The development of C. livida is very useful in determining post-mortem interval estimations because it is possible to determine relatively precise estimations based on a specific instar. Temperature, heat generated by the maggot mass, the type of food source, contaminants and toxins, and obstructions that thwart the oviposition of adults are all factors that can affect the rate of development of larvae, thereby effecting the estimation.

===Medical/economic===
While flies and larvae can be beneficial to humans through the judicial system, they can also do a lot of harm. Flies can act as a vector for carrying bacteria on or in their body and then can deposit these germs on or near humans. Members of the genus Calliphora have been found to spread a number of bacterial diseases including poliomyelitis and dysentery and can cause myiasis. Myiasis is the feeding of larvae on necrotic tissue of a living organism. C. livida has been reported to cause myiasis, but it is not common for this species. C. livida can, however, be a vector for bacterial diseases and cause human illnesses.

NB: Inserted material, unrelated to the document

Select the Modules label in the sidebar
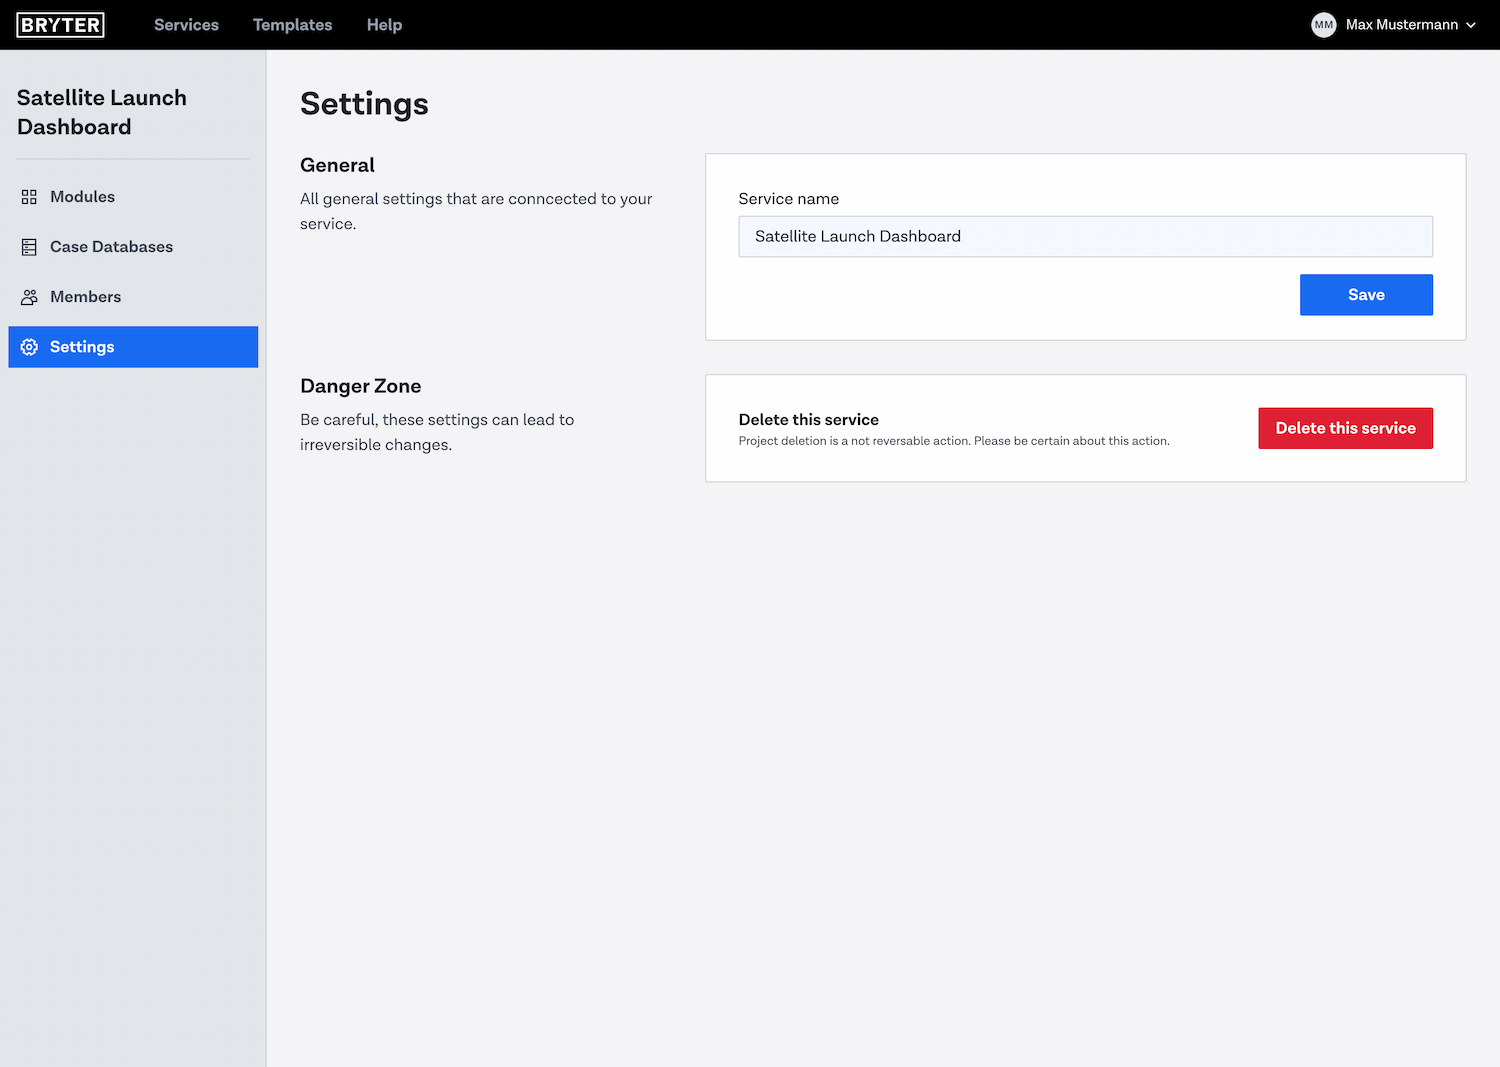This screenshot has height=1067, width=1500. 82,197
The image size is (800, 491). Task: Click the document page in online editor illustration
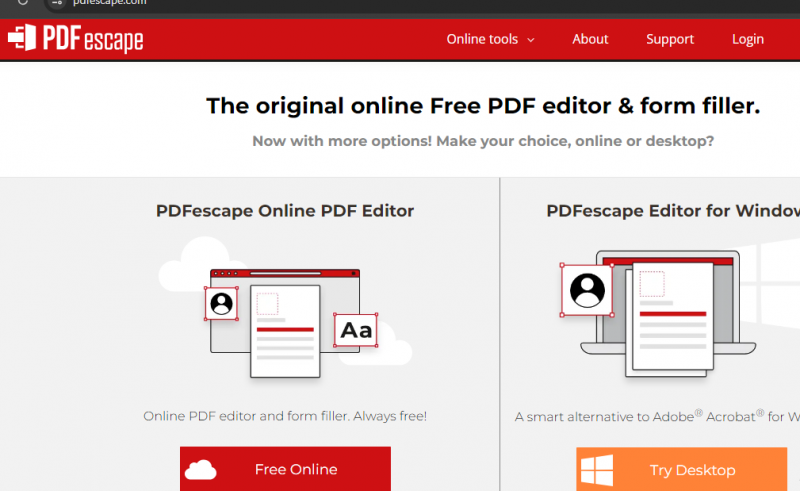284,332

==Control and management==
In 1950, a study was conducted in Savannah, Georgia on use of insecticides to control fly breeding in garbage cans. According to the study, BHC, or lindane, showed the best results for controlling the breeding of Calliphora livida. Other materials that were used in the testing were dieldrin and chlordane, where the latter was shown to be the least effective. When the study was conducted again in 1951, PDB (paradichlorobenzene) crystals were shown to be a more effective pesticide than BHC. All materials tested seemed to be more effective towards blow flies than house flies.